22:55 tmciver: tutysra: go with that then. I have similar code to what you posted in my .emacs; I didn't have an init.el either.

22:56 I'm sure it works either way.

22:56 tutysra: ok

22:57 add-to-list 'package-archives - this is the line which gives an error message when put in init.el, have any idea how to fix it?

22:59 tmciver: tutysra: what error? Is it complaining about 'package-archives?

22:59 tutysra: yes you are right - Symbol's value as variable is void: package-archives

23:00 tmciver: My setup may be a little out-dated but I think you have to call 'package-initialize' (once you've loaded the package.el file).

23:01 tutysra: here is the relevant section of my .emacs: https://refheap.com/paste/613

23:01 tutysra: tmciver: yes, I am doing the package-initialize in .emacs where I have the setup to load package.el

23:03 tmciver: tutysra: are you using package.el from here: http://bit.ly/pkg-el23

23:03 tutysra: and are you using emacs 23?
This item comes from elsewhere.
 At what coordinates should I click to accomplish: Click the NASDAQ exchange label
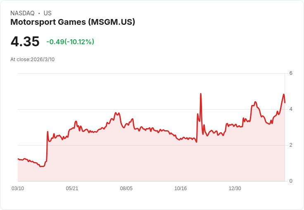22,13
23:03 tutysra: tmciver: yes 23.3.1 build

23:04 tmciver: tutysra: I'm no expert on this stuff, but I know there was a version of package.el that you had to get - not the one that comes with emacs.
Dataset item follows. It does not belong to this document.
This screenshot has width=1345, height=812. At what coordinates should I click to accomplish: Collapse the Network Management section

23:05 the declaration of package-archives is only in the package.el at the link above; you need that one.

23:05 tutysra: tmciver: I got that from elpa site - http://tromey.com/elpa/install.html

23:06 tmciver: tutysra: Yeah, I think that might be the wrong one.

23:07 tutysra: there's a link to the right package.el that you can get to from the link you listed above: https://github.com/technomancy/clojure-mode/blob/master/README.md

23:07 tutysra: tmciver : I tried moving that to my .emacs file, still the same error, so as you guessed something with package.el versions

23:12 tmciver : got the package.el from the link you had given, works without issues for the configs in .emacs, i will also try init.el

23:13 TimMc: tmciver: Signing off for the night.